The SARS-CoV-2 pandemic, which unfolded at the beginning of 2020, stands out as the most formidable medical challenge of the 21st century for both national and international healthcare systems [1]. The manifestations of this infection exhibit considerable diversity, with elderly individuals, immunocompromised patients, and those with comorbidities being particularly susceptible to SARS-CoV-2 infection and severe disease [2]. A significant proportion of liver transplant recipients who were infected developed severe COVID-19, necessitating intensive medical care [3]. Consequently, international vaccination strategies have accorded the highest priority to these and other vulnerable populations.

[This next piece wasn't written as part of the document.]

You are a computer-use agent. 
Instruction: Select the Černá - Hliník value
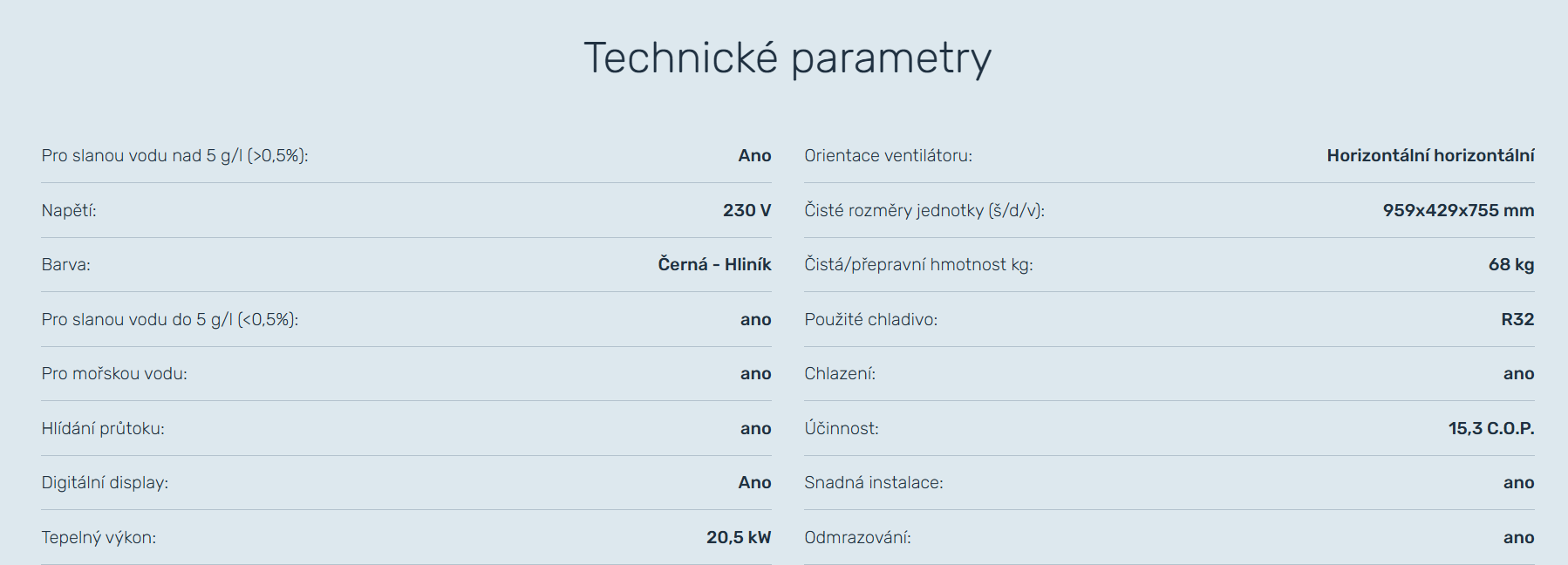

For the primary immunization, three antigen contacts are recommended in the current guidelines (Epid. Bull., 02/2024, STIKO, Germany). Any additional vaccination is regarded as a booster shot and is solely obligatory for particular demographic groups, including individuals aged 60 years and above, residents of care facilities, and those aged six months and above with an underlying disease that is associated with an elevated risk of a severe outcome from SARS-CoV-2 infection or a compromised immune response to the virus. Previous research indicates diminished humoral immunity after SARS-CoV-2 vaccination in liver transplant recipients compared to the general population after two vaccinations [4,5]. Factors such as age, current immunosuppressive drug regimen, leucopenia, and the time between the first vaccination and liver transplantation have been identified as crucial in this context [5,6,7]. Administering a third and fourth booster vaccination significantly enhances immunity at both the cellular and humoral levels, albeit remaining below that of healthy individuals [6]. Furthermore, it is well-established that an infection with SARS-CoV-2, following the completion of primary immunization, induces an additional boost to humoral immunity. This effect has been demonstrated in a large cohort of mostly healthy subjects, without specifically addressing individuals with underlying immunosuppressive therapy post-organ transplantation [8]. Hybrid immunity resulting from a combination of infection and vaccination has been shown to provide robust, durable protection from severe disease or hospitalization [9]. It is imperative to further elucidate the effect of immunosuppressive therapy, as it may impact the decision regarding the necessity of additional vaccinations in immunosuppressed patients.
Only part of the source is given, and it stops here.